There are two options for storing a custom user ID in Google Analytics 360:
  1. As a session or user scoped custom dimension, which is stored in the customDimensions.index and customDimensions.value fields in BigQuery.
  2. As a User ID field in GA — if you use this option, you must link your User ID view to BigQuery and therefore will only have authenticated user data in BigQuery as you can only link one view per property to BigQuery.
In our examples, we'll be making use of Option 1, using a custom dimension to store the User ID in Google Analytics 360.

Firebase’s custom user id value can be set using the setUserId API and is stored in the user_dim.user_id field in BigQuery.

Once the user id is set in both Google Analytics 360 and Firebase, a number of queries can be performed to determine user behavior across both Google Analytics 360 (web) and Firebase (mobile).

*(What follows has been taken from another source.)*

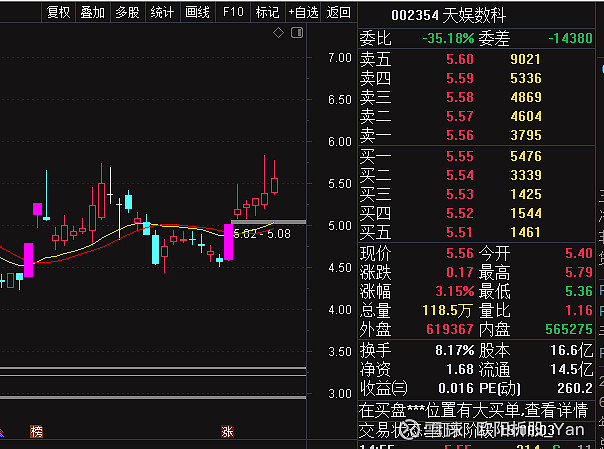Click 返回 to go back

In this post, we're using Standard SQL for all our queries. If you've previously used Legacy SQL for Google Analytics 360 or Firebase Analytics, please read our guide on migrating from Legacy SQL.

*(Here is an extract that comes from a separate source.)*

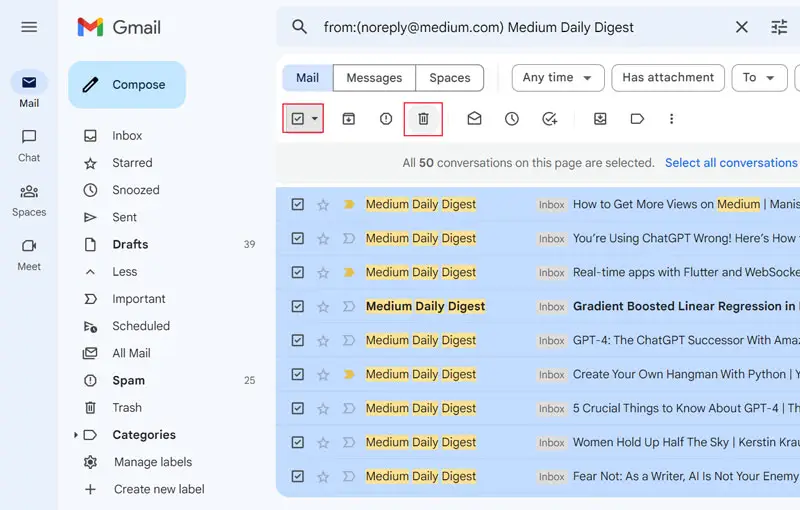Expand the Categories section in sidebar
This screenshot has width=800, height=510.
[x=76, y=435]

Example 1: Determine the total number of unique users in the past 30 days, across both the mobile apps (firebase IOS + Android) and the web app (Google Analytics)

In this example, we make use of a customDimensions.index and customDimensions.value field in Google Analytics 360 and the user_dim.user_id field in Firebase. In our example, we're using the custom dimension with index 12 in Google Analytics 360. You can get the index number from the admin section of Google Analytics, where you set up and manage custom dimensions. For your queries, replace it with the relevant index where you've stored the user ID.

In the following query, we're combining data from a single Google Analytics 360 property and two Firebase Apps (iOS and Android). We also have a CASE WHEN statement to check if a user ID is set and if not, we make use of the default fullVisitorId (which is a hashed version of the client ID) in Google Analytics 360 or the default app_info.app_instance_id in Firebase analytics.

Query

Loading...

Result

https://storage.googleapis.com/gweb-cloudblog-publish/images/cross-platform-77xbq.max-900x900.PNG

Example 2: Determine daily unique users in the past 30 days, broken down by date, across both the mobile apps (Firebase IOS + Android) and the web app (Google Analytics)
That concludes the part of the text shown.